The following extract was taken at random.
How fond Nature is of spot-markings!–the wings of butterflies, the feathers of birds, the surface of eggs, the leaves and petals of plants are constantly spotted; so, too, fish–as trout. From the wing of the butterfly I looked involuntarily at the foxglove I had just gathered; inside, the bells were thickly spotted–dots and dustings that might have been transferred to a butterfly's wing. The spotted meadow-orchis ; the brown dots on the cowslips; brown, black, greenish, reddish dots and spots and dustings on the eggs of the finches, the whitethroats, and so many others–some of the spots seem as if they had been splashed on and had run into short streaks, some mottled, some gathered together at the end; all spots, dots, dustings of minute specks, mottlings, and irregular markings. The histories, the stories, the library of knowledge contained in those signs! It was thought a wonderful thing when at last the strange inscriptions of Assyria were read, made of nail- headed characters whose sound was lost; it was thought a triumph when the yet older hieroglyphics of Egypt were compelled to give up their messages, and the world hoped that we should know the secrets of life. That hope was disappointed; there was nothing in the records but superstition and useless ritual.

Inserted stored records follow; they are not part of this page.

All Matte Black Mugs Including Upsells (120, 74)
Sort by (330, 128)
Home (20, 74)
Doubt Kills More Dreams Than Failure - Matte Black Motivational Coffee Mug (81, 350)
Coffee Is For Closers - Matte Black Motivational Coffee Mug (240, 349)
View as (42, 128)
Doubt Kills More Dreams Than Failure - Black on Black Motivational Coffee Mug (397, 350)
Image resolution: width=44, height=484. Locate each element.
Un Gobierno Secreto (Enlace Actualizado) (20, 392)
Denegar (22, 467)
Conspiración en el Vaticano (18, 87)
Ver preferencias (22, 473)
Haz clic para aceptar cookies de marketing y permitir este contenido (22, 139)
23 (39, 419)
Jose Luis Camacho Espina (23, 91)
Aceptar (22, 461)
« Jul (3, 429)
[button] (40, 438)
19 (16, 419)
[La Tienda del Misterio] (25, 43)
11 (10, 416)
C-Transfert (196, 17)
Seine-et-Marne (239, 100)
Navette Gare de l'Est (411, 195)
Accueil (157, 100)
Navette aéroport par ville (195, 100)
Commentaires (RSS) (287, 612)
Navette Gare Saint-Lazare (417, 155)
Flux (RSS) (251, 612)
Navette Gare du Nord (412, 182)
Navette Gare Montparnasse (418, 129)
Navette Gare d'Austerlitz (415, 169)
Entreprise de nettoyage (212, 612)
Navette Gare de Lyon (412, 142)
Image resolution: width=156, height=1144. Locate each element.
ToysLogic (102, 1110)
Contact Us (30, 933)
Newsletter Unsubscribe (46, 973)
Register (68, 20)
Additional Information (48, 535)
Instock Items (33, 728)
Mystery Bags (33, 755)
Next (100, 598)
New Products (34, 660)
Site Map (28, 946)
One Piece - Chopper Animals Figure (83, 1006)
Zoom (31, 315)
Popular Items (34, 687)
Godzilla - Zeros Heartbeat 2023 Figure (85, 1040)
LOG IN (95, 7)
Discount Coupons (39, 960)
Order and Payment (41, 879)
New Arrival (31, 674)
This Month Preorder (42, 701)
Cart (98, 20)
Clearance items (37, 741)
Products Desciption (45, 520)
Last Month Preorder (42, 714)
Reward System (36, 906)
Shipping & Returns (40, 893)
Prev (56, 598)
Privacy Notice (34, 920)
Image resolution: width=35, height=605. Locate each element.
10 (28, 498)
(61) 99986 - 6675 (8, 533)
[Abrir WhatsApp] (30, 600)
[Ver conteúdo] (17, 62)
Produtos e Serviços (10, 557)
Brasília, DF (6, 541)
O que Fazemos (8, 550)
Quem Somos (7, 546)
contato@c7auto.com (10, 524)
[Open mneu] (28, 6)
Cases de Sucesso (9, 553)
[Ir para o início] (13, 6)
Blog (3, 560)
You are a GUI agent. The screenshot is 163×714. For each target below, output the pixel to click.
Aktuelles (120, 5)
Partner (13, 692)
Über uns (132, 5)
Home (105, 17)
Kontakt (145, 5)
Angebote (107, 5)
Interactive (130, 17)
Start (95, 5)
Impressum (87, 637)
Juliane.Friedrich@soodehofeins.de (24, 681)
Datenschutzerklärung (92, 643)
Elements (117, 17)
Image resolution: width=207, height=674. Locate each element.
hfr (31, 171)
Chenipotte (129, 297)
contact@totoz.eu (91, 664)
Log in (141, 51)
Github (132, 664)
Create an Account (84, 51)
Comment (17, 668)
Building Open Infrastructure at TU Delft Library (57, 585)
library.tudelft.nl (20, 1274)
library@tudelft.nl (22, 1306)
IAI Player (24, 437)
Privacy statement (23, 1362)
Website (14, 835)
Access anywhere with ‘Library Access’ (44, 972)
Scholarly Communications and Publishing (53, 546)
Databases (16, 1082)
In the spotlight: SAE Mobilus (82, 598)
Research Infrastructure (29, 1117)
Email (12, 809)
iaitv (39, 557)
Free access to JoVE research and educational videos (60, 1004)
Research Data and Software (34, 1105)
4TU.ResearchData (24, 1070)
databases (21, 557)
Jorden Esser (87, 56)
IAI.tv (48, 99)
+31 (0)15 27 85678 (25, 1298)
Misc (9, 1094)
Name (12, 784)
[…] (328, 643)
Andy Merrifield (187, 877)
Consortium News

But here we go back to the beginning; the antiquity of Egypt is nothing to the age of these signs–they date from unfathomable time. In them the sun has written his commands, and the wind inscribed deep thought. They were before superstition began; they were composed in the old, old world, when the Immortals walked on earth. They have been handed down thousands upon thousands of years to tell us that to-day we are still in the presence of the heavenly visitants, if only we will give up the soul to these pure influences. The language in which they are written has no alphabet, and cannot be reduced to order. It can only be understood by the heart and spirit. Look down into this foxglove bell and you will know that; look long and lovingly at this blue butterfly's underwing, and a feeling will rise to your consciousness.